Another form of private exchanges is represented by Towers Watson’s OneExchange – the largest private Medicare exchange – which has found a great market created by employers’ termination of employee retirement health benefit programs. Employers can now send their over-65 retirees to OneExchange where they can select from a variety of Medigap, Medicare Advantage and Part D Medicare drug plans. If you go to their website (link above) you will find that most Medigap plans charge a significant premium whereas most of the Medicare Advantage plans have no premium at all. Just as eHaelth shoppers buy the cheapest plans, no doubt the Medicare shoppers on the private Medicare exchanges will buy the cheapest plans as well – forgoing traditional Medicare and buying the private Medicare Advantage plans instead. Privatization of Medicare marches on.

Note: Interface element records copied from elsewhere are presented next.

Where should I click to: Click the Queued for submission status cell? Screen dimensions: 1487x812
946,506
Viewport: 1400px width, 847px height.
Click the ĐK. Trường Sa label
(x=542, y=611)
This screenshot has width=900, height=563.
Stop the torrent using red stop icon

So these various private exchanges are shifting us to defined contributions, to lower actuarial value plans with greater exposure to health costs, to privatization of Medicare, and to compounding the great divide between the few super-wealthy and the rest of us. This is what we want out of the private market!?

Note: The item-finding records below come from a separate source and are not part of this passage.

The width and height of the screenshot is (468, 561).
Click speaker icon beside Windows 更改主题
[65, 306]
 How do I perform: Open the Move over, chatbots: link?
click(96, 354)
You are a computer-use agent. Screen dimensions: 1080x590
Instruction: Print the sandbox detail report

When you think about it, all of this is because we continue to insist that we have a health care financing system in which each individual is shoved into a slot with a given insurance program – a system that has proven to be so expensive and complex that the sources of the funds to pay for health care are looking for ways out. They are taking what deceptively appear to be the cheapest exits when, in reality, total costs just keep going up.
How about getting rid of the concept of a separate plan for each individual. It would be less wasteful, far less complex, and would provide us with much greater value if we had just one comprehensive plan for everyone – an improved Medicare for all. And it would actually work.